「電子書籍はデリケートな時期。継続的に成り立つ仕組みを考えるべき」――12月10日に「GALAPAGOS」向け電子書籍を出版する、芥川賞作家の平野啓一郎さん(35)は言う。
出版不況と電子書籍化の進展で出版社は不要になるという議論もあるが、平野さんは「作家にとって出版社や編集者は重要」とし、拙速な「出版社不要論」にクギを刺す。
電子書籍として発売するのは、自身初の恋愛小説「かたちだけの愛」(中央公論新社刊)。電子書籍版は1470円、紙版は1785円と、電子書籍としては高めの設定だが、文芸の未来を考え、あえて「現実的」な価格にしたという。
平野さんは、電子書籍に懐疑的な見方が強かったころから普及を予見。2006年に出版された梅田望夫さんとの対談「ウェブ人間論」(新潮新書)でも、普及の可能性を前向きに語っていた。
音楽好きの平野さんは、書籍も音楽と同じ道をたどるのではと、当時から考えていたという。「音楽はレコードからCD、ダウンロードという流れがあまりに自然だったので、電子書籍もそうなるだろうと思っていた。どれぐらいのテンポかは予測は付かないものの、いずれは電子書籍の時代が来ると」
平野さんは「中学生になって音楽を聴き始めたころCDが普及し始めた」というCD世代だ。「ビートルズやレッドツェッペリンも、BOφWYの新譜と並び、初CD化した“新譜”として売られていた」時代で、同世代には60〜70年代のロックファンも多いという。

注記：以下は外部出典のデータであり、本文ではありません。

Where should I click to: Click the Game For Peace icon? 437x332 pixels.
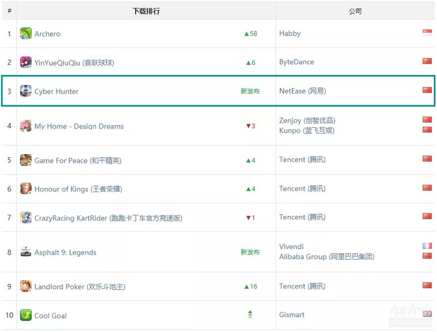[x=26, y=160]
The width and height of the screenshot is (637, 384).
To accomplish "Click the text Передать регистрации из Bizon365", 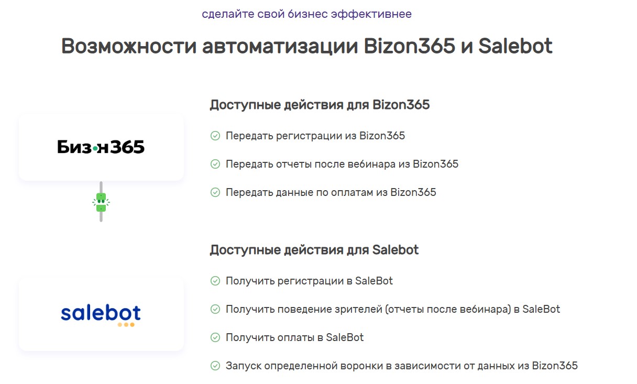I will [x=315, y=136].
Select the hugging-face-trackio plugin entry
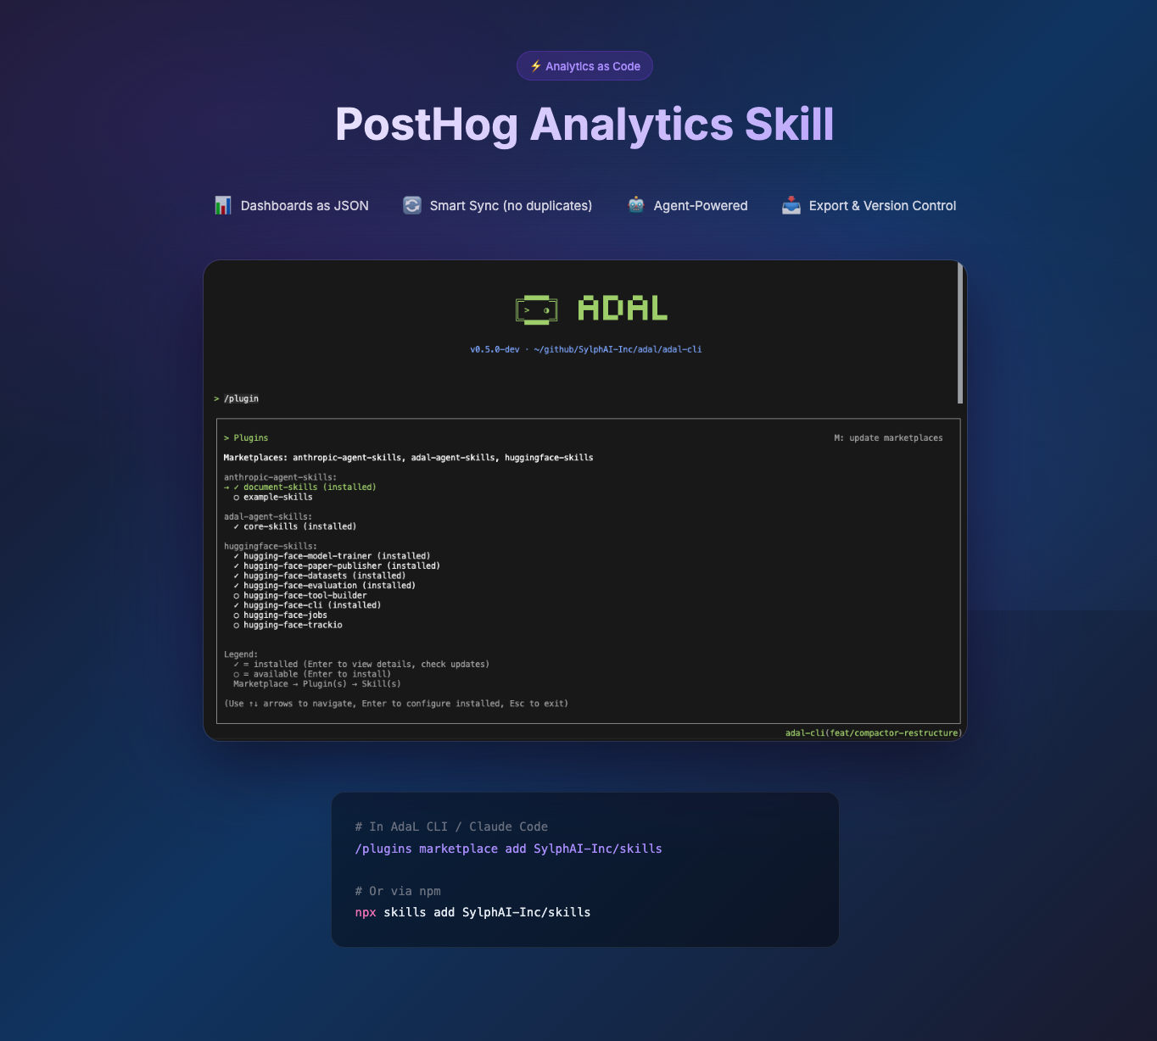This screenshot has height=1041, width=1157. (293, 625)
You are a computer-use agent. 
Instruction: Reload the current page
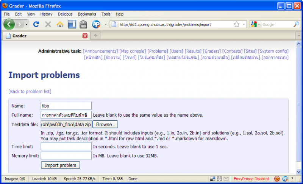36,24
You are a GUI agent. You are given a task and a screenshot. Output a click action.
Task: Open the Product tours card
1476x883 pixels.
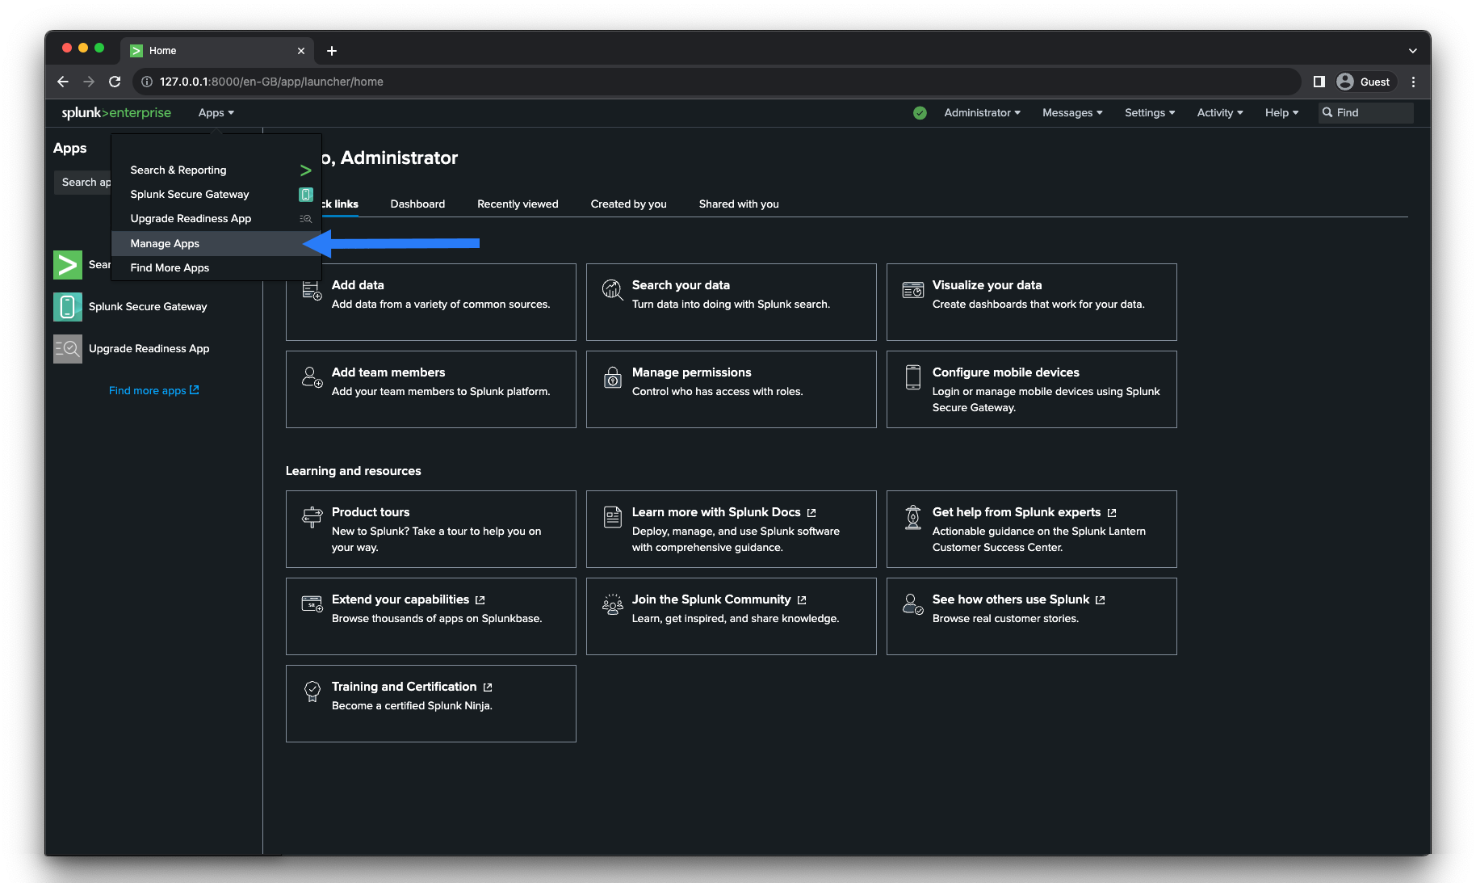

電子書籍でも同様に、今の読者が「古い作品に新鮮なものとして触れることもあるのではないか」と期待。「電子書籍は紙の厚みがなく、どこまで読んだか分かりにくい」「ディスプレイが見づらい」といった声もあるが、「感じ取り方は変わっていくだろう」とみる。
「CDが普及し始めたころ、レコードの方が音質が良いなどと言われていたが、みんなだんだん気にしなくなった。同様に、電子書籍も目が疲れるとか、紙の手触りが――などと言われるが、自分でiPadやKindleを触ってみて、これはこれで慣れていくのではという気がしている」
GALAPAGOSで表示した「かたちだけの愛」は、「紙の書籍とそん色ない仕上がり」と感じている。「傍点の形が少し違ったり、細かく見ると紙との違いはいくつかあるが、電子化するのにあたって作家として困ったことは特になかった」
このタイミングで紙・電子同時発売に踏み切ったのは、「世の中で起きていることを自然に受け入れた」結果だ。新刊を出すタイミングでちょうど発売されるGALAPAGOSでまず配信。今後はiPadなどほかの端末向けにも配信を計画している。
電子書籍端末は登場したばかりで、普及はこれからだ。「電子版の読者は紙に比べて圧倒的に少ないだろう」と冷静に見ながらも、電子版を出すことによる広告効果は期待しているという。
紙の書籍は1785円、電子版は1470円。電子版は高めの設定に見えるが、紙の本も出すことを前提にコストを考慮すると、「紙の本の8割ぐらいの価格が現実的な値段」と平野さんは言う。